8. And finally, but most importantly, people, people, people. Lean is a mindset and a way of thinking, it isn’t possible to be Lean in any shape or form without the human factor and respect for people – people do the Lean thinking. People imagine new ways of being, making sense and solve problems together not processes. People make and enact decisions for new stock management systems that may or may not be appropriate for the use of JIT systems or MRP (materials requirements planning), and these decisions may lead to harm.

It is people who have to learn, and practice Lean thinking as a habit so that ‘Lean-as-imagined’ is much closer to the ‘Lean-as-done’. Fidelity and understanding matters for improvement practice. Improvement capability and associated performance won’t grow otherwise imho. Without better understanding, the common misconceptions, misunderstandings and misapplication of ‘lean and Lean’ will continue. None of that helps us to improve care for patients and service users, and to improve working lives and fulfilment for staff.

Ps. Addendum, I didn’t write it in this but on reflection, there should have been at least one more point… that is about who defines value in Lean.
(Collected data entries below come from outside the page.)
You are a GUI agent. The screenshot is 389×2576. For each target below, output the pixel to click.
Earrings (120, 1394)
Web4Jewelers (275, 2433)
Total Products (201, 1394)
The customer defines value, or whatever name you want to use, the service user, the consumer, the resident, the patient. Lean is trying to continuously improve the safe, effective, resilient, reliable, high quality, timely (what ever other words you want to use to define quality) delivery experience of customer defined value to the customer. It follows then that value is not defined by others … including staff and stakeholders, including commissioners, regulators, contractors, professional bodies, trade unions etc. Very tough to enact authentically imho.



  1. Hi, I agree with most of your sentences, but I prefer a more engineering and pragmatic definition of Lean (from Factory Physics): “Lean is a strategy for maximizing shareholder satisfaction, buffering variability at minimal cost with stock, capacity or lead-time”.
    It remains clear that people are at the center!

    • I hear you, I’m an engineer too… the reason I have chosen different words us partly due to aiming at a publicly funded , not for profit sector in health and care. So concepts like shareholder satisfaction don’t mean much in those settings.